Ahead of the expected US announcement, Harris presented a memo to Cabinet outlining the potential consequences. While a blanket 20% tariff across all EU countries is anticipated, there is still uncertainty around whether the US will instead implement targeted measures by country or industry.
The Tánaiste emphasized the need to avoid an escalating trade conflict, calling for dialogue between the EU and US. He stressed that such a significant trading relationship — valued at €1.6 trillion annually — cannot be ignored by any US administration. Despite the volatility of the situation, Harris confirmed that preparations for an EU-level response are underway and that Ireland is working closely with European counterparts to shape a coordinated approach.
An ESRI report cited by Harris estimates that between 50,000 and 80,000 jobs could be at risk in Ireland if the tariffs are introduced without mitigation.
Adapting to a Changing Global Trade Landscape
Taoiseach Micheál Martin echoed the Tánaiste’s concerns, acknowledging that while some level of tariffs appears inevitable, the focus must now shift to how Ireland and the EU can adjust. He stated that while negotiations may soften the blow, a new economic reality is emerging, and adaptability will be key. Martin highlighted the importance of assessing how quickly Ireland can transition in response to this shift.

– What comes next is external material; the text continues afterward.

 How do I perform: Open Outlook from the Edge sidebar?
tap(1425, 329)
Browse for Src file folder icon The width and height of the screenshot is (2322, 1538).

To address the long-term impact, Minister for Public Expenditure Jack Chambers is set to propose a reassessment of the National Development Plan. The review will evaluate capital investment through to 2030 and incorporate various funding sources, including the Apple escrow funds and proceeds from AIB share sales.
Minister for Finance Paschal Donohoe outlined a three-pronged strategy for Ireland’s response. The first element centers on Harris’s diplomatic work with EU and US officials. The second involves Minister for Enterprise Peter Burke’s focus on improving Ireland’s economic competitiveness. The third element highlights increased public investment in infrastructure, especially in critical areas like energy and water, to support key employers.
Donohoe emphasized that while Ireland will engage in firm diplomacy, the EU must also remain composed in its response. He acknowledged the limits of what the government can do to compensate businesses impacted by reduced access to the US market but noted that state agencies such as the IDA will work with affected companies to help them find new export destinations within the EU and beyond.
In summary, Ireland is bracing for a major economic challenge, but the government is mobilizing across multiple levels — from international diplomacy to domestic policy — in a bid to soften the blow and preserve the long-term strength of its export-driven economy.